I saw it for the second time yesterday...a matinee this time, where I could drink in the effects, and look for details I missed at the midnight showing.
I enjoyed the movie, if not but for the closure it provided. I think it was the most emotional of the series, where Lucas actually decided that dialogue wasn't always neccessary to convey feelings.
Even given the sadness of the movie, it was still funny. To the fully realized robot slapstick of R2-D2 to the cackling menace of the Palpatine, we were finally watching the characters we both grew up with unfettered.
As I wrote in Jane's blog, what was missing the pre-quels was that sense of fun, primarily provided by Harrison Ford's "Han Solo." I mean, here was one guy, throughout all science fiction that we earthlings could easily relate to.
I think everybody knows a cocky drifter on the wrong side of the law, with a suped up old vehicle, full of himself, always in trouble but will do the right thing in the end, albeit reluctantly.
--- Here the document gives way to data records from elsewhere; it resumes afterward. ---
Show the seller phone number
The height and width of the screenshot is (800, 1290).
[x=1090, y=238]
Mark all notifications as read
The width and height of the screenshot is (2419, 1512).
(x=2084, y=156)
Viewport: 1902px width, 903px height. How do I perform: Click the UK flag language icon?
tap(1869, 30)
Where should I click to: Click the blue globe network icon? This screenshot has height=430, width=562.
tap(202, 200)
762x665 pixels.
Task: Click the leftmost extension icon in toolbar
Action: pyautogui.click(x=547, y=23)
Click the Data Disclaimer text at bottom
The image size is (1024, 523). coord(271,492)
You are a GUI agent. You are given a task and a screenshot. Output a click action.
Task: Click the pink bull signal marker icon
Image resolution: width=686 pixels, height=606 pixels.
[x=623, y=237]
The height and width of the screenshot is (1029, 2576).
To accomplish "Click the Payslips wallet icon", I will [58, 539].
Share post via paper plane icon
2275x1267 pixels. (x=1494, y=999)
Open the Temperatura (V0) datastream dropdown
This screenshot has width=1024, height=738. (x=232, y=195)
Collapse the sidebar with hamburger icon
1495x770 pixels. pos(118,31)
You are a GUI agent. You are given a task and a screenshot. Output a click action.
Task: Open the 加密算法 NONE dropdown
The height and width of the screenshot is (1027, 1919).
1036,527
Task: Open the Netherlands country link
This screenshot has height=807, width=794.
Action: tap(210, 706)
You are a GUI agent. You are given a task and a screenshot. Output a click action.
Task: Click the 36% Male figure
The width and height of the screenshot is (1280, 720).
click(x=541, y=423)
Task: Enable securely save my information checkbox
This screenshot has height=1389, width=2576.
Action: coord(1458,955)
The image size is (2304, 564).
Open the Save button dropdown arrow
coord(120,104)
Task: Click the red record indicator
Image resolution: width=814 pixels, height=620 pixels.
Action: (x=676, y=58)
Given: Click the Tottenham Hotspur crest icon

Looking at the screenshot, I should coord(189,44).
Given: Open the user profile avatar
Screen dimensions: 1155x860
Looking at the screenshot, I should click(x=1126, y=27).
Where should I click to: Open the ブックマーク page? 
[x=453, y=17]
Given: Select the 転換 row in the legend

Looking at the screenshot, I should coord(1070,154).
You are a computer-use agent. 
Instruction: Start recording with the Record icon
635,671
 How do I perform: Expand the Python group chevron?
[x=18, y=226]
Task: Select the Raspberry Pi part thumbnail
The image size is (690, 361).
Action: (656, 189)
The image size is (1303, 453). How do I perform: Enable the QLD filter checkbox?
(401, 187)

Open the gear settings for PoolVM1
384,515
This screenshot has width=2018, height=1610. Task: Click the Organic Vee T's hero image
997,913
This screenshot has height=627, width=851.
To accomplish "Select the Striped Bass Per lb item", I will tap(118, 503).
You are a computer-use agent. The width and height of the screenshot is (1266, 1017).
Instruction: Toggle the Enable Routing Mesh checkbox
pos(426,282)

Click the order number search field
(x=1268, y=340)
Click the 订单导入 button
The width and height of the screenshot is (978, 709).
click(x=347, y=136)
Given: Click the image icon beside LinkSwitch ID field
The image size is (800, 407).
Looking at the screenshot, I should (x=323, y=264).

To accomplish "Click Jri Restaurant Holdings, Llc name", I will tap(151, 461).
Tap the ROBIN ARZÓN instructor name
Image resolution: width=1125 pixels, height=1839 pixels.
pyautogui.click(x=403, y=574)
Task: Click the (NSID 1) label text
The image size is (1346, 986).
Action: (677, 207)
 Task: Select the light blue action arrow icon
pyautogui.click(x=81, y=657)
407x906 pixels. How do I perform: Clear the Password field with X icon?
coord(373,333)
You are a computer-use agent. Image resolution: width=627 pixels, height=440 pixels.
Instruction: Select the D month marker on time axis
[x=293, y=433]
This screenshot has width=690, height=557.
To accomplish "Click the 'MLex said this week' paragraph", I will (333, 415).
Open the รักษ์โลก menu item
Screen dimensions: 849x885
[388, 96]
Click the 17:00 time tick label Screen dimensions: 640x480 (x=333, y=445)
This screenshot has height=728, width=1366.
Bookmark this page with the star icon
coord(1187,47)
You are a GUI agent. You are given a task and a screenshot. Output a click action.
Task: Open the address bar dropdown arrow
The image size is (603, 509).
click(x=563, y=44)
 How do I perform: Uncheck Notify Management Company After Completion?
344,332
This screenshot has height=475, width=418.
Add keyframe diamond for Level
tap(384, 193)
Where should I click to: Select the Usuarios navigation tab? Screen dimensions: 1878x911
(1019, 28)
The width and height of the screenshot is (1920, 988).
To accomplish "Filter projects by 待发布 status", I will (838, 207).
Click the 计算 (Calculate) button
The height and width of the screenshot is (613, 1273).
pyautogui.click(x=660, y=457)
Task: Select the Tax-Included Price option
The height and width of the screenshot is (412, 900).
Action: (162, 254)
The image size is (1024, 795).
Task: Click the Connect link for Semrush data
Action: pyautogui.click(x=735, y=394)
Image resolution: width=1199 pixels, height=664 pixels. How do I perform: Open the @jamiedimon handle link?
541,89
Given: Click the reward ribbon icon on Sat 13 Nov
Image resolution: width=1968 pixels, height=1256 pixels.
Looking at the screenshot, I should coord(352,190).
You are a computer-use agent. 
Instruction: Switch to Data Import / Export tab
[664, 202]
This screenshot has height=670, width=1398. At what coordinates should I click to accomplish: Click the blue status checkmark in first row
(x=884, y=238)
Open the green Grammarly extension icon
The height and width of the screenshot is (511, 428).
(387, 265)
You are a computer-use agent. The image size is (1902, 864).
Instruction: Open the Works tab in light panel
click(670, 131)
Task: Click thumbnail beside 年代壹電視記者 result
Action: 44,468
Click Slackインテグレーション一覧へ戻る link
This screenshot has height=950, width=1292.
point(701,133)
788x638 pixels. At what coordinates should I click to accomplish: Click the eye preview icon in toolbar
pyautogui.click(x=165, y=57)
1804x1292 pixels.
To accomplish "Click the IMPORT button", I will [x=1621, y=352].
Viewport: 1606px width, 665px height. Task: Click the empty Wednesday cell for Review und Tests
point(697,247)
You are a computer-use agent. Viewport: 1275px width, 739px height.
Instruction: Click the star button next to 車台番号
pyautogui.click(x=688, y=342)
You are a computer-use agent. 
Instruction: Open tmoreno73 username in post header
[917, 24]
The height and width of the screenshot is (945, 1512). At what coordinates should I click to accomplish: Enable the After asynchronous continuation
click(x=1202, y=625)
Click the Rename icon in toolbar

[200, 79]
Two, Solo wasn't weighed down with the Jedi/Sith/Political/Millitary/Alien mumbo-jumbo metaphysics dialogue that every other character in the Star Wars galaxy was infected with. According to interviews, Ford would fight to change scripts, including the best line in the entire series, where he's being frozen into carbonite in Empire.
When Leia says, "I love you", the script calls for Solo to say, "I love you, too". Fortunately, Ford had the good sense, and good spine to trash the line and give that legendary 70's pimp-reading--
"I know."
Han also made fun of the force, ("hokey religions and ancient weapons are no match for a good blaster at your side, kid.")
It was needed, because Jedi were essentially asexual, monk-like beings who are sworn not to make attatchments. In other words, they really wouldn't be all that much fun to hang out with.
And lets face it, guys wanted to be Han Solo, and all my gal pals wanted to be WITH Han Solo. But I will give props to Hayden Christensen in Episode III, for the first Star Wars washboard abs.
(You're correct that Leia stopped doing that as well, into the Episode IV, but she had already established that "valedictorian/class president" character already.)
Luke's spoke like a typical angst ridden teen at first, wanting to go with his friends to the academy instead of chores. Slowly he turned into Jedi speak as well...
"I shant leave you here to die.."
--ROTJ
Maybe it's my old age, but my friends always talk about that steel bikini Leia wore in "Jedi", so there was that element of eye candy there. It was "legal" to look at Carrie Fisher that way, as opposed to Natalie Portman in the first two prequels.
You'll probably be disappointed in Episode II, because it's the "filler episode" in my opinion. And it's probably the worst example of Lucas getting creature happy with his CGI.